Foto: Maxim Penko/AP/picture alliance
Kramatorsk: 61 mortos na estação de trem
Imagens terríveis de Kramatorsk deram a volta ao mundo em 8 de abril: vários mísseis submarinos russos 9K79-1 Tochka atingiram a estação ferroviária da cidade no leste da Ucrânia, enquanto passageiros esperavam pelo trem. 61 foram mortos, incluindo sete crianças. Cientistas de balística determinaram que os mísseis haviam sido disparados da área da Ucrânia controlada pelos russos.
Foto: Ukrainian President Volodymyr Zelenskyy's Telegram channel/dpa/picture alliance
Bucha: encontrados 1.316 corpos
Bucha tornou-se sinônimo das ações brutais do Exército russo: depois que as tropas inimigas partiram, em 30 de março, vários corpos jaziam na rua Jablunska. No total, foram encontrados 1.316 corpos em Bucha e arredores. Embora a Rússia tenha negado quaisquer massacres, verificadores de fatos internacionais e equipes de investigação confirmaram execuções de civis por soldados russos.
Foto: Zohra Bensemra/Reuters
Mykolaiv: 36 mortos em ataque à administração regional
Em 29 de março, um ataque aéreo atingiu o prédio da administração regional de Mykolaiv. A parte central do edifício foi completamente destruída, do primeiro ao nono andar, restando apenas um esqueleto do prédio. A explosão também danificou vários edifícios residenciais e administrativos próximos, causando a morte de 36 cidadãos.
Em 16 de março, uma bomba destruiu o teatro no centro de Mariupol. De acordo com a Human Rights Watch, mais de 500 civis estavam se abrigando dos ataques no prédio na época. A palavra "Crianças" escrita em enormes letras brancas na frente e atrás do prédio não serviu como escudo. Segundo a prefeitura, 300 morreram.
Foto: Pavel Klimov/REUTERS
Mariupol: quatro mortos em ataque a clínica
Um ataque aéreo russo em 9 de março destruiu o hospital infantil e a maternidade de Mariupol. Houve menos quatro mortes, incluindo uma grávida e seu bebê, 17 ficaram feridos.
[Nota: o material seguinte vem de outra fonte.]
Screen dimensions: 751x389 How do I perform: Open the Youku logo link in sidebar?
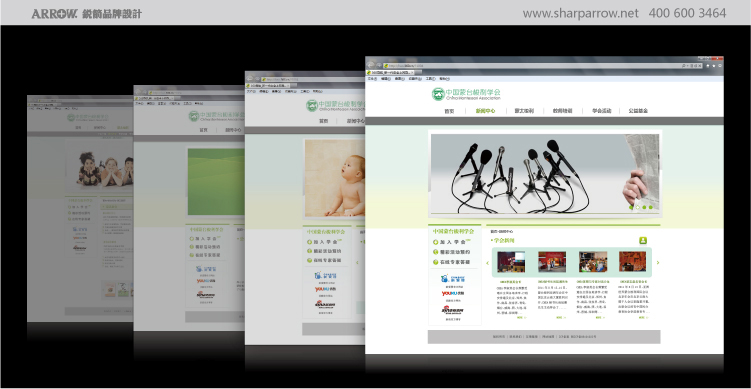click(453, 293)
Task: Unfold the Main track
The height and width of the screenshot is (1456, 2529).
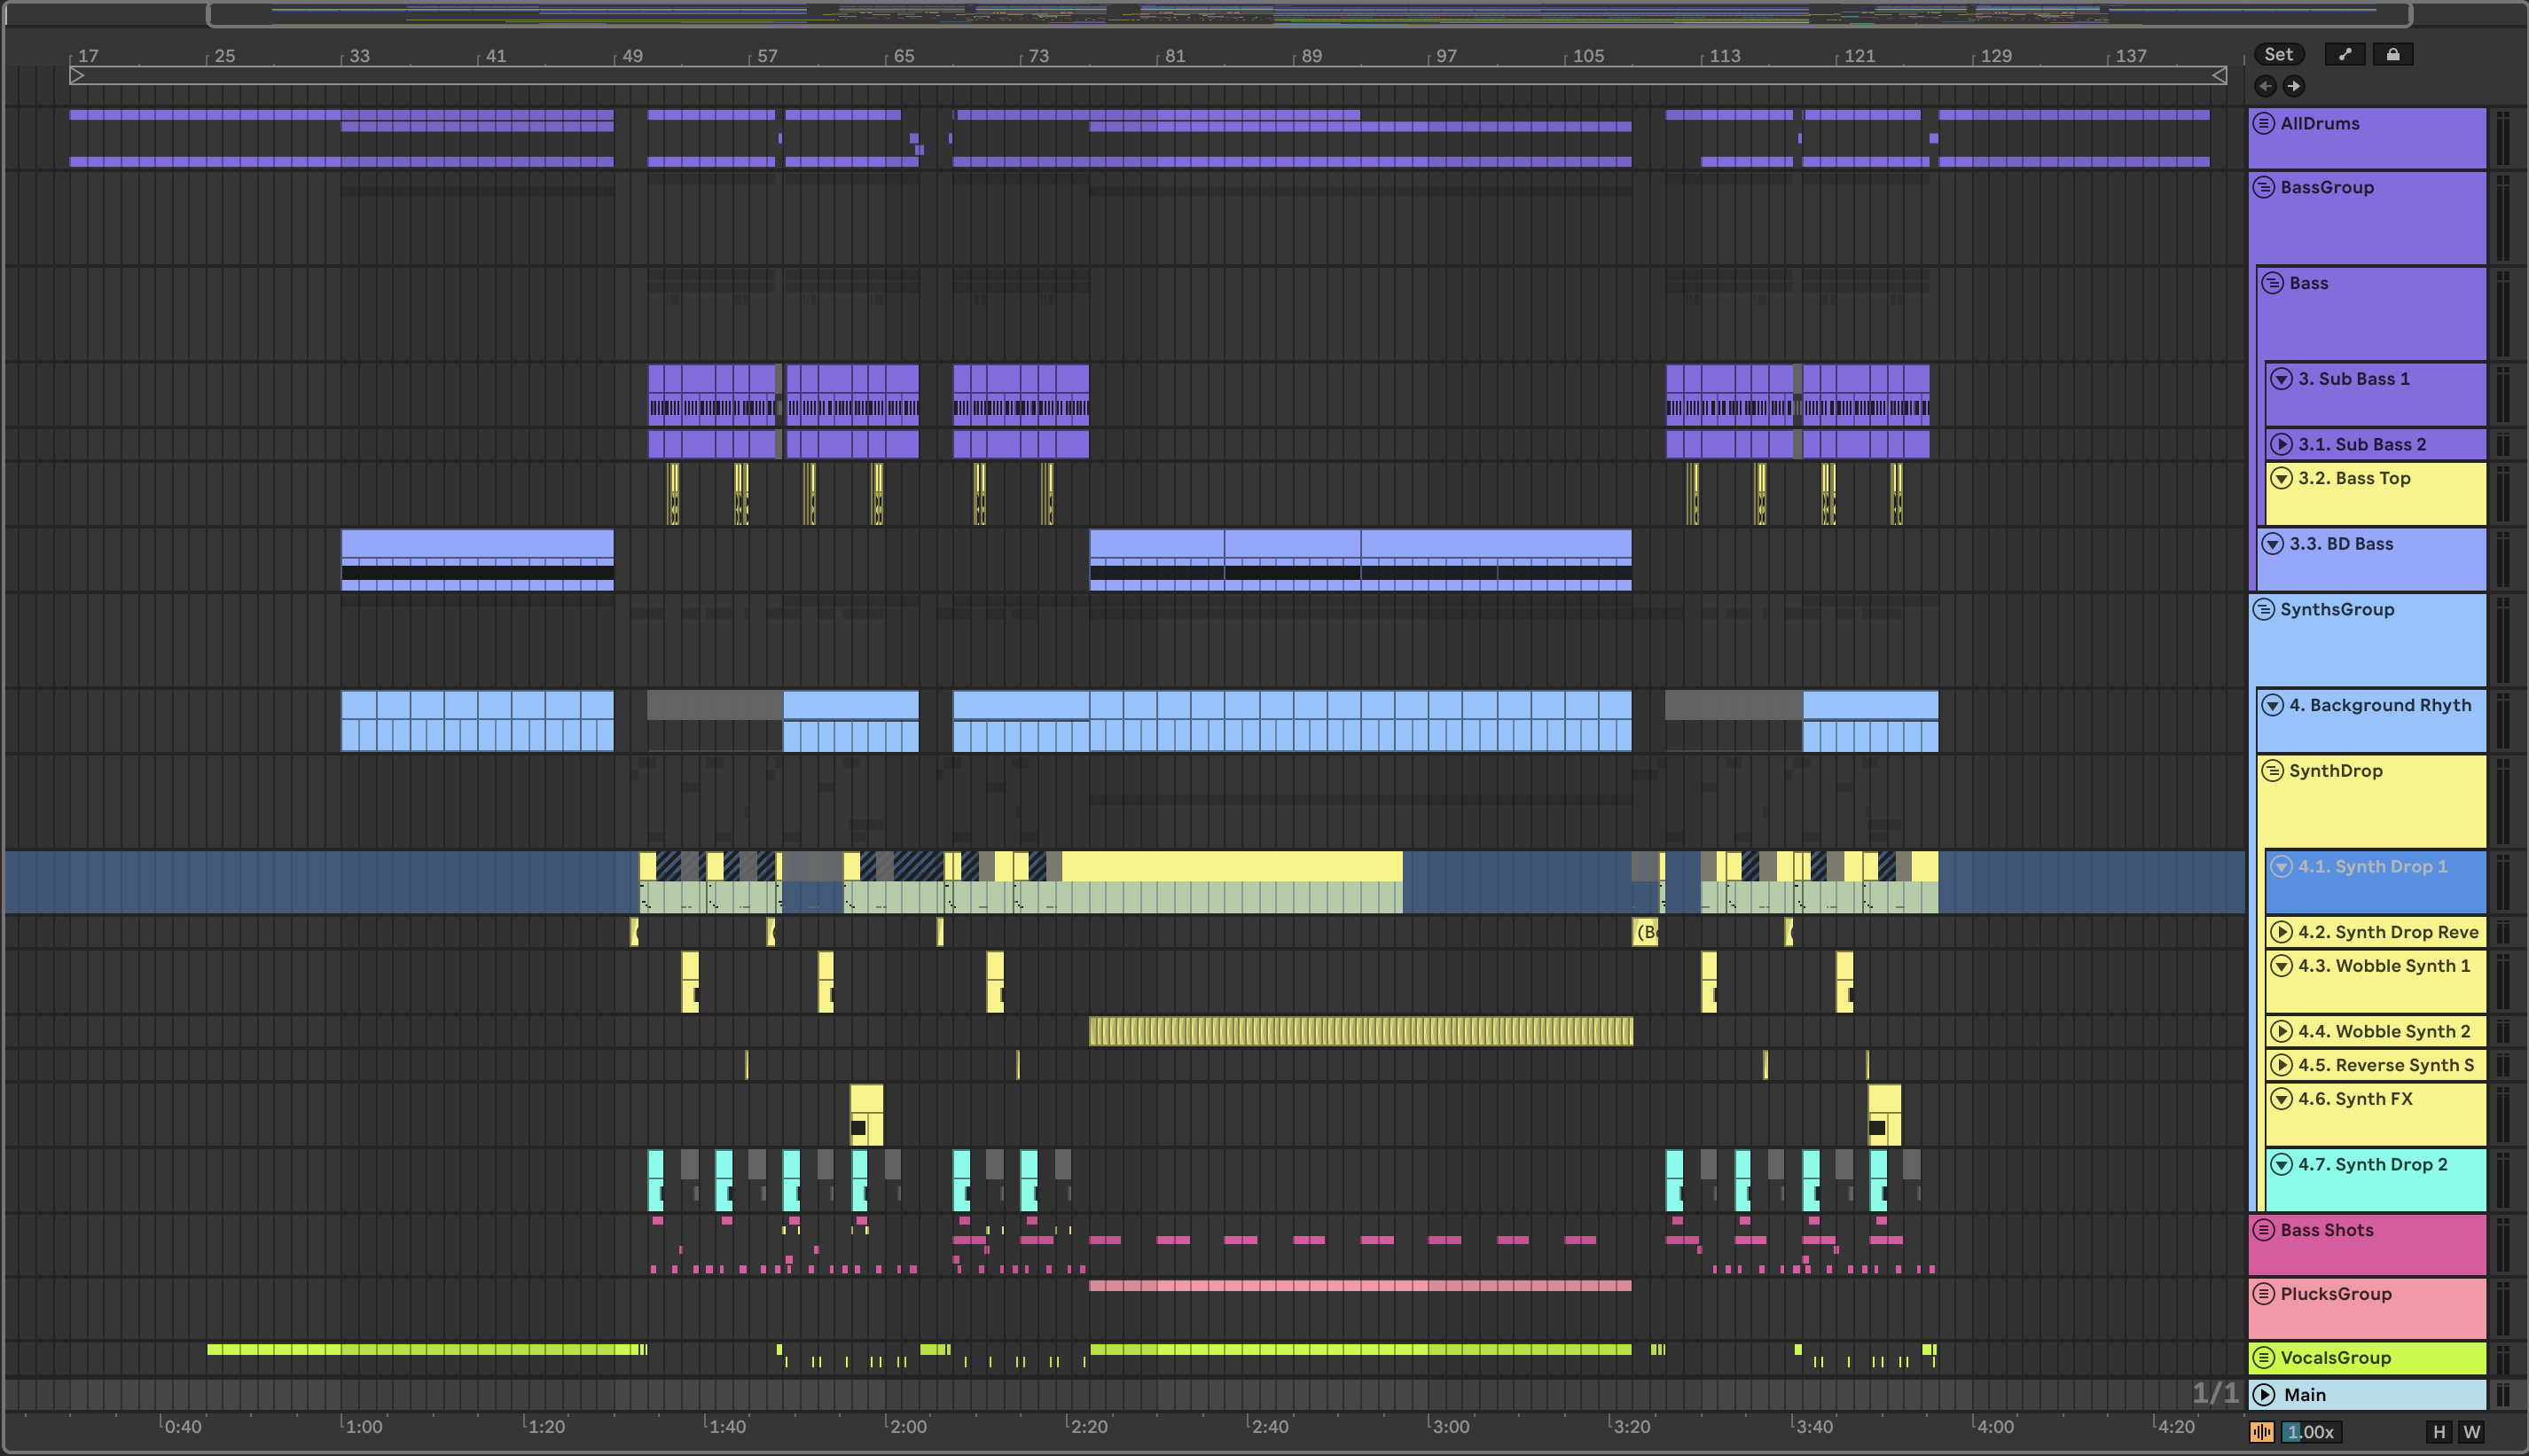Action: tap(2264, 1394)
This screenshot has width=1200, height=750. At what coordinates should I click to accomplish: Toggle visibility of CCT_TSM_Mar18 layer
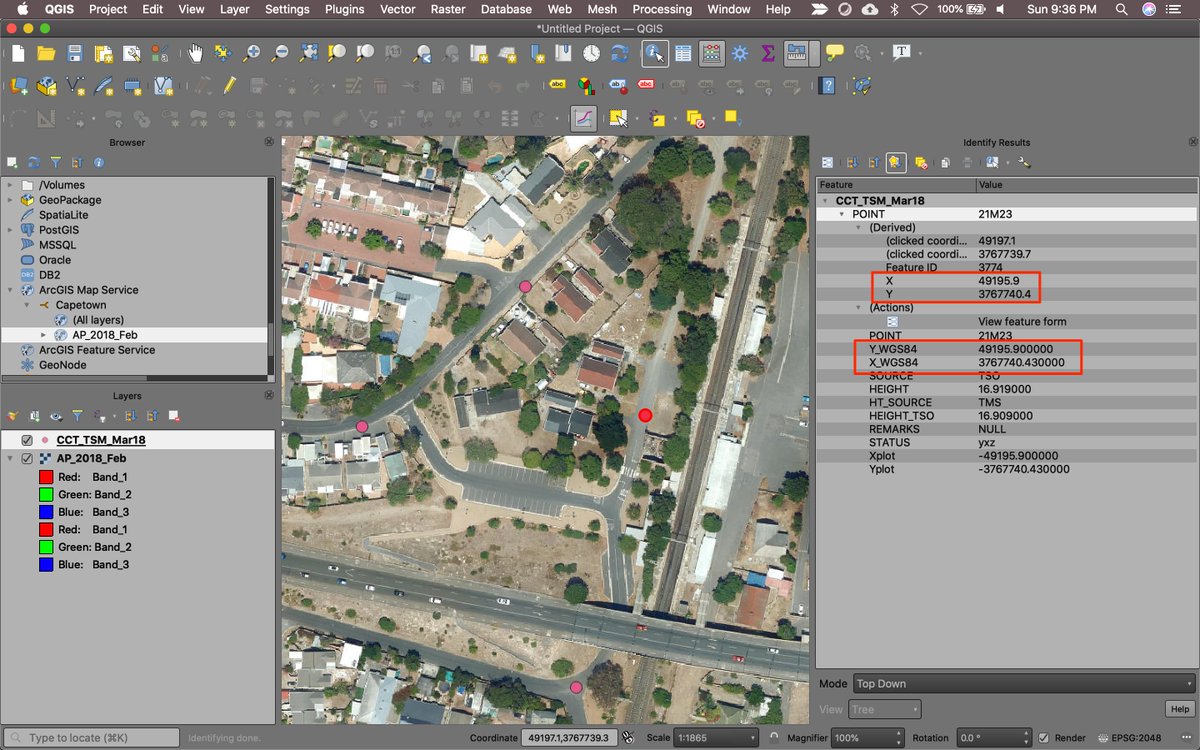click(25, 439)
Enquanto o Ministério da Defesa russo falou de uma "provocação encenada", o chefe da diplomacia da União Europeia, Josep Borrell, chamou o atentado de "crime de guerra".
Foto: Evgeniy Maloletka/AP/picture alliance
Charkiv: foguete mata 24 pessoas
Um vídeo de vigilância divulgado pelo Ministério das Relações Exteriores da Ucrânia mostrou um foguete atingindo o prédio da Administração Estatal Regional de Kharkiv em 1º de março, causando 24 mortes, inclusive de transeuntes.
Foto: Pavel Dorogoy/AP/picture alliance
Inquérito do Tribunal Penal Internacional
As autoridades ucranianas relatam mais de 29 mil crimes de guerra, do início do conflito, em 24 de fevereiro de 2022, até 26 de agosto. Investigações independentes prosseguem. O Tribunal Penal Internacional enviou equipes para coletar informações. De acordo com as Convenções de Genebra, ataques deliberados a civis são crimes de guerra. No entanto, a Rússia não reconhece a corte sediada em Haia.